第十二章 流火
不觉已是金风徐来,碧天如洗,木叶瑟瑟,菡萏香销。在琴太微眼中看来,七夕之后的这一个多月显得分外地漫长难挨。谢远遥出嫁后,她眼巴巴地盼着回熙宁公主府探望外祖母。盼来盼去,只盼得了谢家的回绝。自她入宫之后,如此情形反复几回,终于是渐渐冷了心,心知自己只怕再也别想踏入谢家半步。正在伤心不已,忽然得到了谢远遥的消息。有个医婆带着手帕戒指过来,说是小谢夫人不日将入宫拜见淑妃,教琴太微候在咸阳宫门口,届时一起去求淑妃,只要淑妃点了头,小谢夫人就直接带她出宫去。

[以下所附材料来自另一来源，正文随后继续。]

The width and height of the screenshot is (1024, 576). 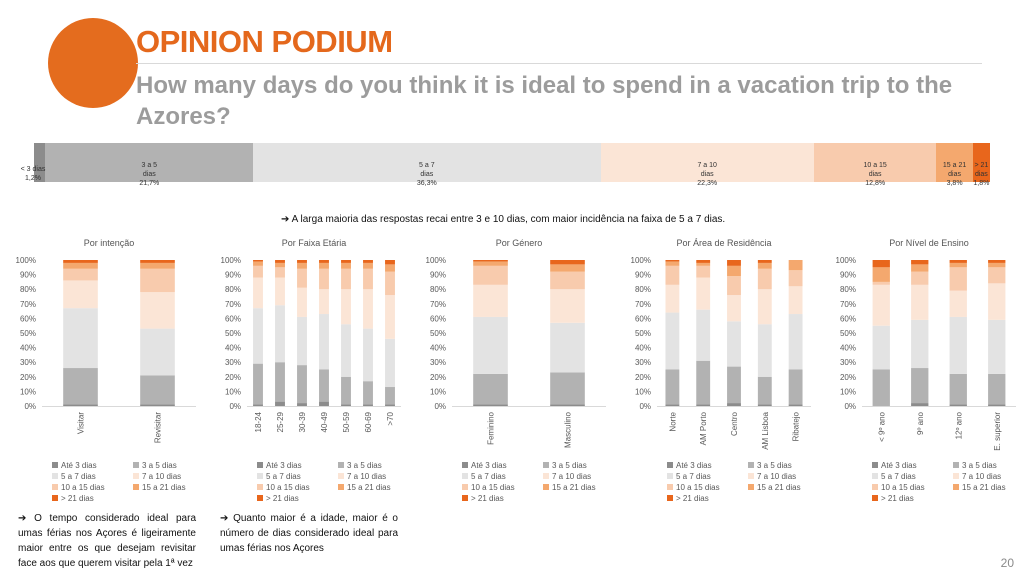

琴太微心想未必是什么稳妥法子,漫说淑妃并不能做这个主,就算能只怕她也是不肯的,弄个不好还要累得谢远遥难堪。然而那个传话的医婆也说,京中盛传大长公主时日不多,言语中颇有撺掇之意。琴太微一时没了计较,遂向那位医婆请教当如何行事。
“敢问娘子,行动是否自由,可出得这王府?”张氏探问道。
想起杨楝最近那副冷冷淡淡的样子,怕是求他也得不到允许,琴太微遂摇了摇头。
张氏似是极可惜地叹了一声,道:“哪怕抽个半天时间出来呢?”
琴太微忽然想到,自己每天在太液池、蓬莱山之间游逛,却是没有人拦着的。若能瞒了人眼目,只说去游山了,悄悄溜去咸阳宫一趟,未必会被发觉。想到这里,遂吞吞吐吐地与张氏说了。张氏倒也爽快,立刻应了下来,只说出去后即刻与小谢夫人通信儿,一俟安排妥当就过来接她,还说只消装作自己的随身小童,藏在马车里一起入宫便是了。
“这么简单吗?”琴太微惊道。
“宫中我是走熟了的,不会有人盘查。”张氏拍着胸脯道,“何况娘子你本就是宫里人,又是去看你表姐,可是再寻常不过的事儿。只要瞒过了徵王这边就行。”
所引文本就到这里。